Put every line of the items below into a JSON list of strings, one string per line, leaving out blank lines.

━━ STORED RECORDS

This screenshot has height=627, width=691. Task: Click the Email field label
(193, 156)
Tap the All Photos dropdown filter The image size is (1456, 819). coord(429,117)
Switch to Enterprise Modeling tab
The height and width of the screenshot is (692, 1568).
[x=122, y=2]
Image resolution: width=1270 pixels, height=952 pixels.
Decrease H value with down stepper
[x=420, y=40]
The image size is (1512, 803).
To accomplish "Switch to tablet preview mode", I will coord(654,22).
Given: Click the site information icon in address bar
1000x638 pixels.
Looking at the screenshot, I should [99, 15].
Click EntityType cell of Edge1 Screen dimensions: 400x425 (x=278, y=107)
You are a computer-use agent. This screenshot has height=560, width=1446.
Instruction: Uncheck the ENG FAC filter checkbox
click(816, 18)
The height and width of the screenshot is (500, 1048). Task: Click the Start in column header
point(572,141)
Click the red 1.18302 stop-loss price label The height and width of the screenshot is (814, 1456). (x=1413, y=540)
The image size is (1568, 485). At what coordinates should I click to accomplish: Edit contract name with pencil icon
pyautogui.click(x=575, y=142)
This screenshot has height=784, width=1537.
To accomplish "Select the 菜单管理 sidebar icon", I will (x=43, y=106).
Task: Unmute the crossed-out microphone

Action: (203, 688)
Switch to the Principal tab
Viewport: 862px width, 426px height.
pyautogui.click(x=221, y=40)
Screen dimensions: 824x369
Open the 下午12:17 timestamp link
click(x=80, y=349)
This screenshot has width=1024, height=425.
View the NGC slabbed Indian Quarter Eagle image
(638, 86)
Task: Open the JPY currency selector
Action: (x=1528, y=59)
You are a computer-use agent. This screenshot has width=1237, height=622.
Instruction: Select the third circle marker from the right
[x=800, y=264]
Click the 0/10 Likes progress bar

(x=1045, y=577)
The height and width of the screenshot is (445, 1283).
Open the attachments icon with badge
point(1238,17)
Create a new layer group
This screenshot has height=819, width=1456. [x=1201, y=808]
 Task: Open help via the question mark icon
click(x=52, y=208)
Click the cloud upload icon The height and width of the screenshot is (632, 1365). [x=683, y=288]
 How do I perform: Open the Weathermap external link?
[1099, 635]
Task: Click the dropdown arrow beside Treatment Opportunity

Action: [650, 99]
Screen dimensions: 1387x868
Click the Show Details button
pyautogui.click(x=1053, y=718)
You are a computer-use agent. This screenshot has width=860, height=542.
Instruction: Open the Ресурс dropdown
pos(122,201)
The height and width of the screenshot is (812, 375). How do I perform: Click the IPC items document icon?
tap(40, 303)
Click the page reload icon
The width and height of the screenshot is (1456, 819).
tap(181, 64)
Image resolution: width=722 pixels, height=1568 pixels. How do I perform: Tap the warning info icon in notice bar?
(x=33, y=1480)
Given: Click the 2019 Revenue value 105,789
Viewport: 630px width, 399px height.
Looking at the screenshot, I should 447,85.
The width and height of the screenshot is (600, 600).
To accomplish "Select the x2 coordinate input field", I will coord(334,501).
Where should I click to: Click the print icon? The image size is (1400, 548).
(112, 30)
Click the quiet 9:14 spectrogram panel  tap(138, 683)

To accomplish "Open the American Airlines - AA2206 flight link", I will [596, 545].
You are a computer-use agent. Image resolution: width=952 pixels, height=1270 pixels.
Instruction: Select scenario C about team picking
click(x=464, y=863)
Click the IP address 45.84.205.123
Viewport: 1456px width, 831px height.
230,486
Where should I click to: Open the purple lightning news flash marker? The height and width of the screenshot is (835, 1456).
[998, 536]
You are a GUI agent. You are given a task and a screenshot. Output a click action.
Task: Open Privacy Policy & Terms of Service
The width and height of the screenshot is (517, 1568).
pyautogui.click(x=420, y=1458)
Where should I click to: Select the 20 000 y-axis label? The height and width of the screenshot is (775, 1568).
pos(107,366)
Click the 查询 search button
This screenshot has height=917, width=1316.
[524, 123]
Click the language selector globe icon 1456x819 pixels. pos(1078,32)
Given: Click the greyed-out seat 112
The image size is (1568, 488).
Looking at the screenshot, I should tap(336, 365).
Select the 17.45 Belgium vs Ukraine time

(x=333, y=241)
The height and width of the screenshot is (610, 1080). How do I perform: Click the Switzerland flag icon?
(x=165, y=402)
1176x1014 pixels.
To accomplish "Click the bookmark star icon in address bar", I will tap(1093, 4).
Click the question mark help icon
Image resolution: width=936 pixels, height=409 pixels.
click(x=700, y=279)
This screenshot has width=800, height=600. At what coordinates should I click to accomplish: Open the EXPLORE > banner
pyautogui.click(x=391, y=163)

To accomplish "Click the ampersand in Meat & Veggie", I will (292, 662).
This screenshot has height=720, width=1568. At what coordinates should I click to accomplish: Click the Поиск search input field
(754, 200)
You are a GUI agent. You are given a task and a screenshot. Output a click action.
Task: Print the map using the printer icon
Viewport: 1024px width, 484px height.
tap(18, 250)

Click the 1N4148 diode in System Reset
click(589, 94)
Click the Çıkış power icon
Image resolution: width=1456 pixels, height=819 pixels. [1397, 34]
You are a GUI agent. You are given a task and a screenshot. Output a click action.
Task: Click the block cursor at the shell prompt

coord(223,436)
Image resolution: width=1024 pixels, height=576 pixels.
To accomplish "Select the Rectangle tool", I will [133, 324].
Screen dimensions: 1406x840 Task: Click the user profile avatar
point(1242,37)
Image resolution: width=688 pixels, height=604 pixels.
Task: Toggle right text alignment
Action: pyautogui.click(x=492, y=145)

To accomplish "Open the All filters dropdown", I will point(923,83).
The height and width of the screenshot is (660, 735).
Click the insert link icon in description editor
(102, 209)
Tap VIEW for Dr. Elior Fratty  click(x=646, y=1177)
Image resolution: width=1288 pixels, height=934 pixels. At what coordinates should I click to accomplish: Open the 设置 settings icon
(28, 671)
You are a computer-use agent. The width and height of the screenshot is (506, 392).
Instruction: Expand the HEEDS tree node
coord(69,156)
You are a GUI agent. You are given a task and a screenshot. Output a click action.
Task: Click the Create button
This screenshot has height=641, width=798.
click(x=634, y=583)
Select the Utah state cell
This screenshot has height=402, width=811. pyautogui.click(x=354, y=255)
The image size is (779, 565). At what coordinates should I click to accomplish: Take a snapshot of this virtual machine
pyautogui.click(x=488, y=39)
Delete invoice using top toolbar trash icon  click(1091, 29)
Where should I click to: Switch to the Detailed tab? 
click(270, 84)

━━━━

▸ FINISHED ANSWER
[
  "This screenshot has height=627, width=691. Task: Click the Email field label",
  "(193, 156)",
  "Tap the All Photos dropdown filter The image size is (1456, 819). coord(429,117)",
  "Switch to Enterprise Modeling tab",
  "The height and width of the screenshot is (692, 1568).",
  "[x=122, y=2]",
  "Image resolution: width=1270 pixels, height=952 pixels.",
  "Decrease H value with down stepper",
  "[x=420, y=40]",
  "The image size is (1512, 803).",
  "To accomplish \"Switch to tablet preview mode\", I will coord(654,22).",
  "Given: Click the site information icon in address bar",
  "1000x638 pixels.",
  "Looking at the screenshot, I should [99, 15].",
  "Click EntityType cell of Edge1 Screen dimensions: 400x425 (x=278, y=107)",
  "You are a computer-use agent. This screenshot has height=560, width=1446.",
  "Instruction: Uncheck the ENG FAC filter checkbox",
  "click(816, 18)",
  "The height and width of the screenshot is (500, 1048). Task: Click the Start in column header",
  "point(572,141)",
  "Click the red 1.18302 stop-loss price label The height and width of the screenshot is (814, 1456). (x=1413, y=540)",
  "The image size is (1568, 485). At what coordinates should I click to accomplish: Edit contract name with pencil icon",
  "pyautogui.click(x=575, y=142)",
  "This screenshot has height=784, width=1537.",
  "To accomplish \"Select the 菜单管理 sidebar icon\", I will (x=43, y=106).",
  "Task: Unmute the crossed-out microphone",
  "Action: (203, 688)",
  "Switch to the Principal tab",
  "Viewport: 862px width, 426px height.",
  "pyautogui.click(x=221, y=40)",
  "Screen dimensions: 824x369",
  "Open the 下午12:17 timestamp link",
  "click(x=80, y=349)",
  "This screenshot has width=1024, height=425.",
  "View the NGC slabbed Indian Quarter Eagle image",
  "(638, 86)",
  "Task: Open the JPY currency selector",
  "Action: (x=1528, y=59)",
  "You are a computer-use agent. This screenshot has width=1237, height=622.",
  "Instruction: Select the third circle marker from the right",
  "[x=800, y=264]",
  "Click the 0/10 Likes progress bar",
  "(x=1045, y=577)",
  "The height and width of the screenshot is (445, 1283).",
  "Open the attachments icon with badge",
  "point(1238,17)",
  "Create a new layer group",
  "This screenshot has height=819, width=1456. [x=1201, y=808]",
  " Task: Open help via the question mark icon",
  "click(x=52, y=208)",
  "Click the cloud upload icon The height and width of the screenshot is (632, 1365). [x=683, y=288]",
  " How do I perform: Open the Weathermap external link?",
  "[1099, 635]",
  "Task: Click the dropdown arrow beside Treatment Opportunity",
  "Action: [650, 99]",
  "Screen dimensions: 1387x868",
  "Click the Show Details button",
  "pyautogui.click(x=1053, y=718)",
  "You are a computer-use agent. This screenshot has width=860, height=542.",
  "Instruction: Open the Ресурс dropdown",
  "pos(122,201)",
  "The height and width of the screenshot is (812, 375). How do I perform: Click the IPC items document icon?",
  "tap(40, 303)",
  "Click the page reload icon",
  "The width and height of the screenshot is (1456, 819).",
  "tap(181, 64)",
  "Image resolution: width=722 pixels, height=1568 pixels. How do I perform: Tap the warning info icon in notice bar?",
  "(x=33, y=1480)",
  "Given: Click the 2019 Revenue value 105,789",
  "Viewport: 630px width, 399px height.",
  "Looking at the screenshot, I should 447,85.",
  "The width and height of the screenshot is (600, 600).",
  "To accomplish \"Select the x2 coordinate input field\", I will coord(334,501).",
  "Where should I click to: Click the print icon? The image size is (1400, 548).",
  "(112, 30)",
  "Click the quiet 9:14 spectrogram panel  tap(138, 683)",
  "To accomplish \"Open the American Airlines - AA2206 flight link\", I will [596, 545].",
  "You are a computer-use agent. Image resolution: width=952 pixels, height=1270 pixels.",
  "Instruction: Select scenario C about team picking",
  "click(x=464, y=863)",
  "Click the IP address 45.84.205.123",
  "Viewport: 1456px width, 831px height.",
  "230,486",
  "Where should I click to: Open the purple lightning news flash marker? The height and width of the screenshot is (835, 1456).",
  "[998, 536]",
  "You are a GUI agent. You are given a task and a screenshot. Output a click action.",
  "Task: Open Privacy Policy & Terms of Service",
  "The width and height of the screenshot is (517, 1568).",
  "pyautogui.click(x=420, y=1458)",
  "Where should I click to: Select the 20 000 y-axis label? The height and width of the screenshot is (775, 1568).",
  "pos(107,366)",
  "Click the 查询 search button",
  "This screenshot has height=917, width=1316.",
  "[524, 123]",
  "Click the language selector globe icon 1456x819 pixels. pos(1078,32)",
  "Given: Click the greyed-out seat 112",
  "The image size is (1568, 488).",
  "Looking at the screenshot, I should tap(336, 365).",
  "Select the 17.45 Belgium vs Ukraine time",
  "(x=333, y=241)",
  "The height and width of the screenshot is (610, 1080). How do I perform: Click the Switzerland flag icon?",
  "(x=165, y=402)",
  "1176x1014 pixels.",
  "To accomplish \"Click the bookmark star icon in address bar\", I will tap(1093, 4).",
  "Click the question mark help icon",
  "Image resolution: width=936 pixels, height=409 pixels.",
  "click(x=700, y=279)",
  "This screenshot has width=800, height=600. At what coordinates should I click to accomplish: Open the EXPLORE > banner",
  "pyautogui.click(x=391, y=163)",
  "To accomplish \"Click the ampersand in Meat & Veggie\", I will (292, 662).",
  "This screenshot has height=720, width=1568. At what coordinates should I click to accomplish: Click the Поиск search input field",
  "(754, 200)",
  "You are a GUI agent. You are given a task and a screenshot. Output a click action.",
  "Task: Print the map using the printer icon",
  "Viewport: 1024px width, 484px height.",
  "tap(18, 250)",
  "Click the 1N4148 diode in System Reset",
  "click(589, 94)",
  "Click the Çıkış power icon",
  "Image resolution: width=1456 pixels, height=819 pixels. [1397, 34]",
  "You are a GUI agent. You are given a task and a screenshot. Output a click action.",
  "Task: Click the block cursor at the shell prompt",
  "coord(223,436)",
  "Image resolution: width=1024 pixels, height=576 pixels.",
  "To accomplish \"Select the Rectangle tool\", I will [133, 324].",
  "Screen dimensions: 1406x840 Task: Click the user profile avatar",
  "point(1242,37)",
  "Image resolution: width=688 pixels, height=604 pixels.",
  "Task: Toggle right text alignment",
  "Action: pyautogui.click(x=492, y=145)",
  "To accomplish \"Open the All filters dropdown\", I will point(923,83).",
  "The height and width of the screenshot is (660, 735).",
  "Click the insert link icon in description editor",
  "(102, 209)",
  "Tap VIEW for Dr. Elior Fratty  click(x=646, y=1177)",
  "Image resolution: width=1288 pixels, height=934 pixels. At what coordinates should I click to accomplish: Open the 设置 settings icon",
  "(28, 671)",
  "You are a computer-use agent. The width and height of the screenshot is (506, 392).",
  "Instruction: Expand the HEEDS tree node",
  "coord(69,156)",
  "You are a GUI agent. You are given a task and a screenshot. Output a click action.",
  "Task: Click the Create button",
  "This screenshot has height=641, width=798.",
  "click(x=634, y=583)",
  "Select the Utah state cell",
  "This screenshot has height=402, width=811. pyautogui.click(x=354, y=255)",
  "The image size is (779, 565). At what coordinates should I click to accomplish: Take a snapshot of this virtual machine",
  "pyautogui.click(x=488, y=39)",
  "Delete invoice using top toolbar trash icon  click(1091, 29)",
  "Where should I click to: Switch to the Detailed tab? ",
  "click(270, 84)"
]